++++ SUPPLIED MATERIAL ++++
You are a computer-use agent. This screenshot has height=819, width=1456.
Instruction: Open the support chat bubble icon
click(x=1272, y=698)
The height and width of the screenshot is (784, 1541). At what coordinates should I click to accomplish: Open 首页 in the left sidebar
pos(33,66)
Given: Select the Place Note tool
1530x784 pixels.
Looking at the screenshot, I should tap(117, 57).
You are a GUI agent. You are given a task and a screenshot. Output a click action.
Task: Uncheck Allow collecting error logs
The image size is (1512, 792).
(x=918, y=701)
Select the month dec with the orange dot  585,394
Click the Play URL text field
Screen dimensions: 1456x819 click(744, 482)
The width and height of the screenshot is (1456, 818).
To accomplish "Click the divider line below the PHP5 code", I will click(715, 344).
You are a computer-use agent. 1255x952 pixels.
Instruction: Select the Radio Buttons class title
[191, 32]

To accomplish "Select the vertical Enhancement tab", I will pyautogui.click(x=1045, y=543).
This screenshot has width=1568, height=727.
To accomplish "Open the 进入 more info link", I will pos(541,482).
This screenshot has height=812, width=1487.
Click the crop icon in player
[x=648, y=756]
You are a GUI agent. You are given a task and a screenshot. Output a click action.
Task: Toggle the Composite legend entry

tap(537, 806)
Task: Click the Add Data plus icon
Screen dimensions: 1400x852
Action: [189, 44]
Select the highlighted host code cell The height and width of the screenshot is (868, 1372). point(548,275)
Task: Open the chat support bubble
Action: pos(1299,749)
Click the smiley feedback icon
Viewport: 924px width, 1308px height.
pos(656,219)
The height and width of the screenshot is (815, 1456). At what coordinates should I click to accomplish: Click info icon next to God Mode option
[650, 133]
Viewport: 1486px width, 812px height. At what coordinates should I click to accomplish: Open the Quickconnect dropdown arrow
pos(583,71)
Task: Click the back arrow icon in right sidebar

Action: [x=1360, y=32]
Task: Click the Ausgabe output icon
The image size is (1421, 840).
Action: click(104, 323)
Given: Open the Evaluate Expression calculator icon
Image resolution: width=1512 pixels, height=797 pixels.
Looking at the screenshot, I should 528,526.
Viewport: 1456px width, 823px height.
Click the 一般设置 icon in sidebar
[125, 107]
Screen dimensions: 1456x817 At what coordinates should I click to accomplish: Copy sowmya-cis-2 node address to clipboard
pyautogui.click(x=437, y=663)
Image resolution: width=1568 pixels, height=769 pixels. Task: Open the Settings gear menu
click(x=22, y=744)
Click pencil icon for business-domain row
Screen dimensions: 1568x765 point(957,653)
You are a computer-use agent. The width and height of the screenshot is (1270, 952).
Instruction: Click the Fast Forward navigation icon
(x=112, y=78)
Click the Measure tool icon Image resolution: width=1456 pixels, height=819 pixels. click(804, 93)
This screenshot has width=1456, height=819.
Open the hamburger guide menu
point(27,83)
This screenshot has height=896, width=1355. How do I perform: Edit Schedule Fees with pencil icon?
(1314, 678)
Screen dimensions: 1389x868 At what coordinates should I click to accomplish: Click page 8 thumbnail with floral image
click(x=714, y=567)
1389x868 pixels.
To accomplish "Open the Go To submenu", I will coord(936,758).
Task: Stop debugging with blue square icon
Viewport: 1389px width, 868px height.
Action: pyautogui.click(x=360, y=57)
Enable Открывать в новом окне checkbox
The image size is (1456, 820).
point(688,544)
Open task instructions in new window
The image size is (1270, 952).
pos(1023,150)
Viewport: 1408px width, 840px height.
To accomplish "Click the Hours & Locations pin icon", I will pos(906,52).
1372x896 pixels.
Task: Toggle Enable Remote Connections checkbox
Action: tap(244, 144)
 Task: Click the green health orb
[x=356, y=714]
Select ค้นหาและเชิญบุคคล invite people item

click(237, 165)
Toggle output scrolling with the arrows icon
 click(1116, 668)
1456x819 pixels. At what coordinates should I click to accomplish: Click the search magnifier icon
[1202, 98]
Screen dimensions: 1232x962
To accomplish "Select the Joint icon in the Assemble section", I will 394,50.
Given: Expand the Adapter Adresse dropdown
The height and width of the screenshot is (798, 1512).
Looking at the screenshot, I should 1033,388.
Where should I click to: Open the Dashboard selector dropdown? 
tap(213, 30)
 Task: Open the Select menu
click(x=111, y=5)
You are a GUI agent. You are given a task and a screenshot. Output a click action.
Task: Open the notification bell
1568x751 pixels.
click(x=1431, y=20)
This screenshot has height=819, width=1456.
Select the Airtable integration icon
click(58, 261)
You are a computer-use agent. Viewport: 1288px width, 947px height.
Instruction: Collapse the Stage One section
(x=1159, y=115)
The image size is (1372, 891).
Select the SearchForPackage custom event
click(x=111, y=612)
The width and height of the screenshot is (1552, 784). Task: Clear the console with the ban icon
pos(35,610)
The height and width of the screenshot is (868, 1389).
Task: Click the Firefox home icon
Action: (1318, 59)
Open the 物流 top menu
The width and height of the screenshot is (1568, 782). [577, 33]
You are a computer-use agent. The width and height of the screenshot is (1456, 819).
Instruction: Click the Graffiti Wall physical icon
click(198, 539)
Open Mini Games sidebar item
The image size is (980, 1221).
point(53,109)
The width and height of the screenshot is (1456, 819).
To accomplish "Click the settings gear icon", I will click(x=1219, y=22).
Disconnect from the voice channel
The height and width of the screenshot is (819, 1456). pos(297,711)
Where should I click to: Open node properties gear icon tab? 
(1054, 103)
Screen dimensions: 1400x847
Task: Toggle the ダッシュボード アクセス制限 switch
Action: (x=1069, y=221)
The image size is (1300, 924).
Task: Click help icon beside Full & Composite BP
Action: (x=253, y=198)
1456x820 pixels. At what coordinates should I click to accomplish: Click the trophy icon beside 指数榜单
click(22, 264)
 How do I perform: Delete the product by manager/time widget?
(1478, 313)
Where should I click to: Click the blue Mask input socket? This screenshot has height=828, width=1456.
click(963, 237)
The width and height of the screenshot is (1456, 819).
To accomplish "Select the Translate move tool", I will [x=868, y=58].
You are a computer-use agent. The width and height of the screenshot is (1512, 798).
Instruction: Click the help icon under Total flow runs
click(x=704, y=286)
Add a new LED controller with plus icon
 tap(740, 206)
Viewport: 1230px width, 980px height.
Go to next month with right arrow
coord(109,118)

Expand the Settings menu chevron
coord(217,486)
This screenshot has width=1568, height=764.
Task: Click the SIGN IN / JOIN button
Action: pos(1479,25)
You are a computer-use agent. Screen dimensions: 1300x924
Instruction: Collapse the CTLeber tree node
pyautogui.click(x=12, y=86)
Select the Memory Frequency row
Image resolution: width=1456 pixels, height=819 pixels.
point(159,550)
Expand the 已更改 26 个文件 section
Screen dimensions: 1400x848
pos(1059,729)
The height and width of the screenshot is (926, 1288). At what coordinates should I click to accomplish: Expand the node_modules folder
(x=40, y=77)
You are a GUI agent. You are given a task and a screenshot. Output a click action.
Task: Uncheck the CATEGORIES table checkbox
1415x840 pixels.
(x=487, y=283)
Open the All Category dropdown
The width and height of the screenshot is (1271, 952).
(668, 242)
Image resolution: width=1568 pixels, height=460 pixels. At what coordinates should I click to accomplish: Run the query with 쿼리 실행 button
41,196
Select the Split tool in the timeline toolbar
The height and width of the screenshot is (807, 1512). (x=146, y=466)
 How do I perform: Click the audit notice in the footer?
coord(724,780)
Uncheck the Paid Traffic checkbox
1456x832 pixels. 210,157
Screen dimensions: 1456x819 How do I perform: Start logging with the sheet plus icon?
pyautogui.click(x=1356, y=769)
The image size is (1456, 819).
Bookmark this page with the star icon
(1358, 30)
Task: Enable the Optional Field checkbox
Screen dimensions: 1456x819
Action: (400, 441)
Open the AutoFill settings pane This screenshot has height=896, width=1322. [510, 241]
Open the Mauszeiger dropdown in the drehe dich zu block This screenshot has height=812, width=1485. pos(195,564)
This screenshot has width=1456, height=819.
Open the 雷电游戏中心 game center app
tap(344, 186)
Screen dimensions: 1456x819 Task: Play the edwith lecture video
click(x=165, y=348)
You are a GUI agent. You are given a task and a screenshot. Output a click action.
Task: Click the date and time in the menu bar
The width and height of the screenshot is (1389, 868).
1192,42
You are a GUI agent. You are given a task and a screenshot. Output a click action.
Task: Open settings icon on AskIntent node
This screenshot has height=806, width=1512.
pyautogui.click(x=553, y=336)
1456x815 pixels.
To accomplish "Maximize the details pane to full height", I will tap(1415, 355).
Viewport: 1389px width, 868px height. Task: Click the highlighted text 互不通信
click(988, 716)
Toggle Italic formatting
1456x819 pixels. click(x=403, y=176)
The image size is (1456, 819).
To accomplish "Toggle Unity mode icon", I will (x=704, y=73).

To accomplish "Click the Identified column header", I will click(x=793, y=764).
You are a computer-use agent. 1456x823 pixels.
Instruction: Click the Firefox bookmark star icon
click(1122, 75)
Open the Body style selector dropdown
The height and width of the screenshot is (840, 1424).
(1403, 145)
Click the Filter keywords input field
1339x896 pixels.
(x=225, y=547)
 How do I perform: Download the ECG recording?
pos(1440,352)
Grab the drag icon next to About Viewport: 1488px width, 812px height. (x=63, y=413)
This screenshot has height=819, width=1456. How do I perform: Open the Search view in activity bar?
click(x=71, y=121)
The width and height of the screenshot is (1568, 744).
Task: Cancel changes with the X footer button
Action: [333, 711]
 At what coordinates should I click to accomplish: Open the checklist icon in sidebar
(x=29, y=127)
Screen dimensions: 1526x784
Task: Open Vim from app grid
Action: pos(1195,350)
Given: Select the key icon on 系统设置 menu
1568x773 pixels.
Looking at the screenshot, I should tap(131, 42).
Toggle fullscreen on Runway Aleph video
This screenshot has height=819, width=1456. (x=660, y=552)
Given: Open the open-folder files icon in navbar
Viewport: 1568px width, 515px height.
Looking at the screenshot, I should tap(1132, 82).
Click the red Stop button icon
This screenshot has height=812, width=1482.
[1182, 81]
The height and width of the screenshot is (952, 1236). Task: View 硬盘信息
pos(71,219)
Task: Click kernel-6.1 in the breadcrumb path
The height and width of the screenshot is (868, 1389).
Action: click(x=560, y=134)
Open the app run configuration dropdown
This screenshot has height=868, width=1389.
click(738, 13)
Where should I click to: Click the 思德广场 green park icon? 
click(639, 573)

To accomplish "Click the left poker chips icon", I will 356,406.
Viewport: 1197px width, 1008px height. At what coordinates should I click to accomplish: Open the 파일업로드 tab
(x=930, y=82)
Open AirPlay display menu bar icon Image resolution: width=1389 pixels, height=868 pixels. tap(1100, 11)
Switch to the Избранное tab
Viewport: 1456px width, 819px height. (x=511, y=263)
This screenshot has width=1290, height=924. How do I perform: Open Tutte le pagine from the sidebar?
++++
## ASSIGNED TASK
Copy out each line of the entries where the word "pane" is found.

## EXPECTED ANSWER
Open the AutoFill settings pane This screenshot has height=896, width=1322. [510, 241]
To accomplish "Maximize the details pane to full height", I will tap(1415, 355).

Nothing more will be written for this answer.